**Text shown:**
*** Block opens ***

While the #MeToo movement has recently spotlighted the issue of sexual harassment and encouraged victims to report it, a concerted effort to combat the problem began several decades earlier. Legislation in the 1960s prohibited employers from discriminating based on sex in their hires, and other laws helped codify sexual harassment and provide remedies for victims.

In the early 1990s, a memorable series of public service announcements marked an early effort to empower women to fight back against harassers. The videos show women enduring innuendos and lewd remarks from their boorish employers, but ultimately calling out the behavior as sexual harassment, adding, "And I don't have to take it!"

These PSAs were airing at approximately the same time that Governor Mike Lowry of Washington was under fire for sexual harassment claims. Several women accused him of unwanted touching and inappropriate remarks, although some did not want to come forward publicly.

While an investigation concluded that it was impossible to confirm the claims or exonerate Lowry, the accusations were enough to torpedo the governor's already ailing political career.

Early life

Lowry was born in St. John, Washington on March 8, 1939 and moved to Endicott as a child. He grew up in a family of "New Deal Democrats" who admired President Franklin Delano Roosevelt and his relief efforts during the Great Depression.

*** Block closes ***

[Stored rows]
*** Block opens ***

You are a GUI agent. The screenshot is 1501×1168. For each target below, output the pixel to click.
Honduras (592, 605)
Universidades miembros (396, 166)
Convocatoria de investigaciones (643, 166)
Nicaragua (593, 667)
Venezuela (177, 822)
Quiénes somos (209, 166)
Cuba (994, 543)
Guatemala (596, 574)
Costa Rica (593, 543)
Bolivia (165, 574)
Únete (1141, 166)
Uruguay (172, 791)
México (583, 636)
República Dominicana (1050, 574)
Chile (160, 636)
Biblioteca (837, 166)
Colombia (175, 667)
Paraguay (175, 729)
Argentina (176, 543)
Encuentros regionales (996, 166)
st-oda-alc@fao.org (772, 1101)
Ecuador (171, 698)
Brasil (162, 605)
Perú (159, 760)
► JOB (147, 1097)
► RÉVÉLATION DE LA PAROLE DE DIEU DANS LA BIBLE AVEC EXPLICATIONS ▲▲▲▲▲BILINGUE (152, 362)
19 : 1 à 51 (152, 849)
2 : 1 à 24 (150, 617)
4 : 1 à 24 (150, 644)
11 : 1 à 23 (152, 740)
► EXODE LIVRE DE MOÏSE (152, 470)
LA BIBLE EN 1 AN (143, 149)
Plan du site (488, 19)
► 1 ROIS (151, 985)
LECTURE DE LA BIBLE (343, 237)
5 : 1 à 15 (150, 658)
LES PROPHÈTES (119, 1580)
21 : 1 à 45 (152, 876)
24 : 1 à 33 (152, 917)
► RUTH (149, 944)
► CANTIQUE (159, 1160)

*** Block closes ***

**Required work:**
(a) According to the passage on Mike Lowry, where was Lowry born?
(b) Quote the passage on Mike Lowry word for word, beginning at the words "In the early" and stopping after "come forward publicly.".

**Answers by item number:**
(a) St. John, Washington.

(b)
In the early 1990s, a memorable series of public service announcements marked an early effort to empower women to fight back against harassers. The videos show women enduring innuendos and lewd remarks from their boorish employers, but ultimately calling out the behavior as sexual harassment, adding, "And I don't have to take it!"

These PSAs were airing at approximately the same time that Governor Mike Lowry of Washington was under fire for sexual harassment claims. Several women accused him of unwanted touching and inappropriate remarks, although some did not want to come forward publicly.